- GIVEN DATA:

BEGIN

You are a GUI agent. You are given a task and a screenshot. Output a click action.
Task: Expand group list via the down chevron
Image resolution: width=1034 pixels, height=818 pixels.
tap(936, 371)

END
BEGIN

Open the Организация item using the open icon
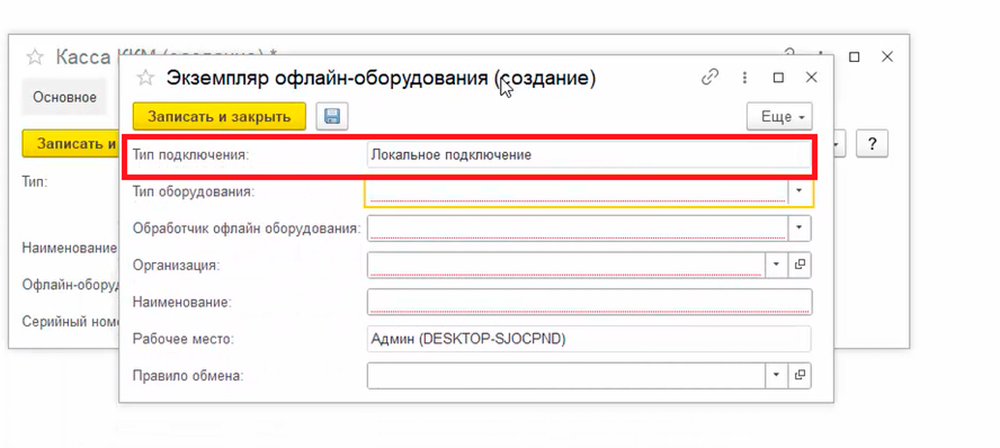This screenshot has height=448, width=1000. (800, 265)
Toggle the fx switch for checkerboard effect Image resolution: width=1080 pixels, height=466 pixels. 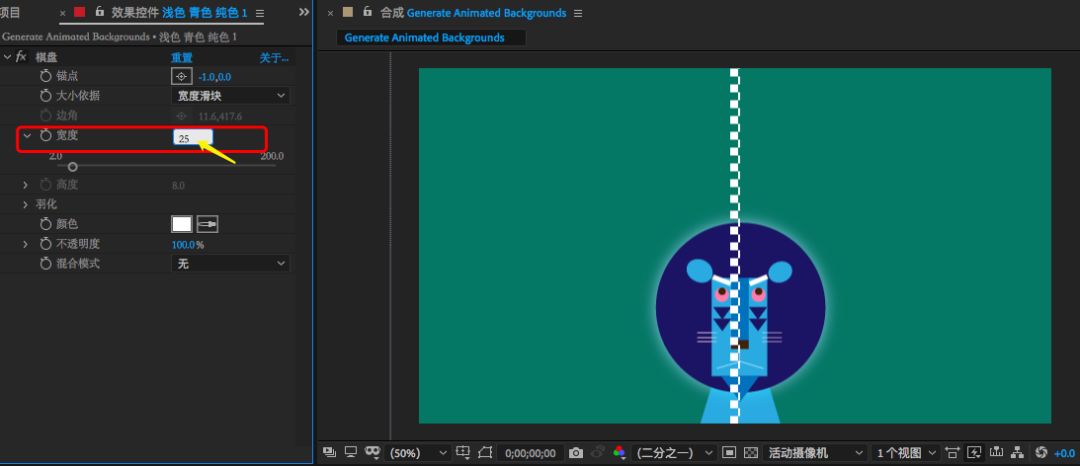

END

- WHAT IS BEING ASKED: In the listing above, find the line holding "Open the Организация item using the open icon" and the line holding "Toggle the fx". Reproduce those two lines and all between them exactly, leaving out pictures.

- RESPONSE AREA:
Open the Организация item using the open icon
This screenshot has height=448, width=1000. (800, 265)
Toggle the fx switch for checkerboard effect Image resolution: width=1080 pixels, height=466 pixels. 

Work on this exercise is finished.